Seguimos bajando a bastante velocidad. Ya no tengo interés en mantenerme arriba. Cuanto antes lleguemos a la pista, antes tendremos el calor que aquí nos falta. A 2.500 metros ya no se ve hielo. A pesar de ello, el pitot debe tener todavía un buen taco, porque siguen parados los anemómetros.
A 1.000 metros iniciamos el Viento en Cola, con mucha velocidad. Ya estoy deseando llegar al suelo y sentir el calor contra el que tanto maldecía antes.
Enfilo la pista desde muy lejos y muy alto. Resbalo con los aerofrenos abiertos. Cuando estamos llegando a Corta Final, mi anemómetro empieza a moverse, dando marcha atrás.
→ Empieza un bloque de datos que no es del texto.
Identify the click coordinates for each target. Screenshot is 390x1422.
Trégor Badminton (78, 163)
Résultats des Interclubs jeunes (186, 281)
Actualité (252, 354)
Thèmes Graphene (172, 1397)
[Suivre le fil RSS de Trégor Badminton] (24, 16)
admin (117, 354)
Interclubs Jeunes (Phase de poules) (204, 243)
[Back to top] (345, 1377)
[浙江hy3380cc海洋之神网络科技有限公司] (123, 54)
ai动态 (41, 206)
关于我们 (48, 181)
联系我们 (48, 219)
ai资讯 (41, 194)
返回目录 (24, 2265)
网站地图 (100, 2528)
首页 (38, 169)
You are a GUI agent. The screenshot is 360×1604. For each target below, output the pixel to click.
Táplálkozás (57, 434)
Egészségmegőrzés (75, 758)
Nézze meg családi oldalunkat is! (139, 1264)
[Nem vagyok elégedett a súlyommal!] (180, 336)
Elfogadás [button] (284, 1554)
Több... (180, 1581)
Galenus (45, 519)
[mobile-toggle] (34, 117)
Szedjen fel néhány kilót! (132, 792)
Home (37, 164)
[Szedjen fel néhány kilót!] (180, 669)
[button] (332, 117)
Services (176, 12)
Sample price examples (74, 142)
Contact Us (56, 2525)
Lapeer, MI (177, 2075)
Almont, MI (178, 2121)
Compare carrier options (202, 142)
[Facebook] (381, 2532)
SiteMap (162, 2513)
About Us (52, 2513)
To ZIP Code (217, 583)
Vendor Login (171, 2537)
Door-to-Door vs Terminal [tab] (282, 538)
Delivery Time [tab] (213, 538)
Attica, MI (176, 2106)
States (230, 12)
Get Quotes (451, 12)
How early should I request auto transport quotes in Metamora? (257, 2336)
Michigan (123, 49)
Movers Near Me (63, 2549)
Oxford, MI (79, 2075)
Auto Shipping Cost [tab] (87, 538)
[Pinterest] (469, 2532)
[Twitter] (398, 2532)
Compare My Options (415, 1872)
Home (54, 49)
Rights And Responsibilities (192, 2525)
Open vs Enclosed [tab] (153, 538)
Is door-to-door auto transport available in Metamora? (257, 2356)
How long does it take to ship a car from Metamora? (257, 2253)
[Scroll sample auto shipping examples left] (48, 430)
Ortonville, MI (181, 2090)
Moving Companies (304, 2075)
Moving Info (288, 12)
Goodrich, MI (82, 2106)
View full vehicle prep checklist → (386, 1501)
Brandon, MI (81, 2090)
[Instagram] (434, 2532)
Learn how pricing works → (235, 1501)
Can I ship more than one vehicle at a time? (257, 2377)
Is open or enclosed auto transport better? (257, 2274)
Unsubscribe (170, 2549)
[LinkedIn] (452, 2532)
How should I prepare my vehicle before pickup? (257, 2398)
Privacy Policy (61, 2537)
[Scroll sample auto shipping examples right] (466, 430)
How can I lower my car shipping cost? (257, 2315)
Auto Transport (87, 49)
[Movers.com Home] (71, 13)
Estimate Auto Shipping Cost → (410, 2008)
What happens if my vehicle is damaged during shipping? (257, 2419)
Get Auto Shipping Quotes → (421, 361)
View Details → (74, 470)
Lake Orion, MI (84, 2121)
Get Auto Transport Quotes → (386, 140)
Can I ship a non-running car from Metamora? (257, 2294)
Por fin se está derritiendo el hielo del pitot, cuando solo estamos a 200 metros de altura sobre el suelo.
Al aterrizar el sol todavía no se ha puesto en el horizonte, por fortuna. La temperatura en la pista es de 36 grados; ahora me parece agradabilísima, como de primavera andaluza.
La Cartilla de Vuelo, en el futuro, dirá que hemos volado 2h 38′. Solo dirá eso ¿Queréis mejor prueba de que la magia del vuelo nunca podría expresarse en cifras?